Op 18 juni 1850 werd de wet op de behandeling van de krankzinnigen gestemd en bekrachtigd in Kamer en Senaat. Ten gevolge van deze wet werden alle instellingen onder regeringstoezicht geplaatst. De bestaande inrichtingen dienden een officiële goedkeuring aan te vragen. Omdat de eisen nu hoger kwamen te liggen voor onder andere een gezonde omgeving, de indeling van de zieken volgens geslacht en aard van hun ziekte, een aangepaste medische en algemene verzorging, nam de kloostergemeenschap van de zusters Maricolen een initiatief. Zij bouwden een nieuw klooster in de Brusselsestraat te Dendermonde, op de plaats waar vroeger de Brigittinessenabdij gelegen was.
In 1850 betrokken zij het nieuwe klooster. In hun prospectus van 10 december 1850 prezen ze hun nieuwe krankzinnigengesticht aan, dat voldeed aan de nieuwe wet van 18 juni 1850.
Ondertussen openden de zusters in Sint-Agatha-Berchem een bijhuis waar aan onderwijs werd gedaan. In 1902 werd dit bijhuis gesloten.
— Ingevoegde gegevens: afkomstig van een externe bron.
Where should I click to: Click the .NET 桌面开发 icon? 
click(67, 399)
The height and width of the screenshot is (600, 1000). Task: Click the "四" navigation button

In het oude stedelijke krankzinnigengesticht te Dendermonde vervingen de Broeders van Liefde de zusters Maricolen. De gebouwen bleken echter totaal ongeschikt zodat de Burgerlijke Godshuizen zich verplicht zagen alles zo vlug mogelijk in orde te stellen met de nieuwe wetgeving. Johannes Beeckman, stadsarchitect van Dendermonde, werd hiervoor aangesteld.
Het financiële plaatje bleek te groot te zijn om nog maar te zwijgen van de problemen van inrichtende aard. In 1866 beval de overheid de sluiting van de instelling. In 1867 werden de gebouwen verkocht aan de Staat, die het de volgende jaren zou voltooien en uitbreiden tot krijgshospitaal.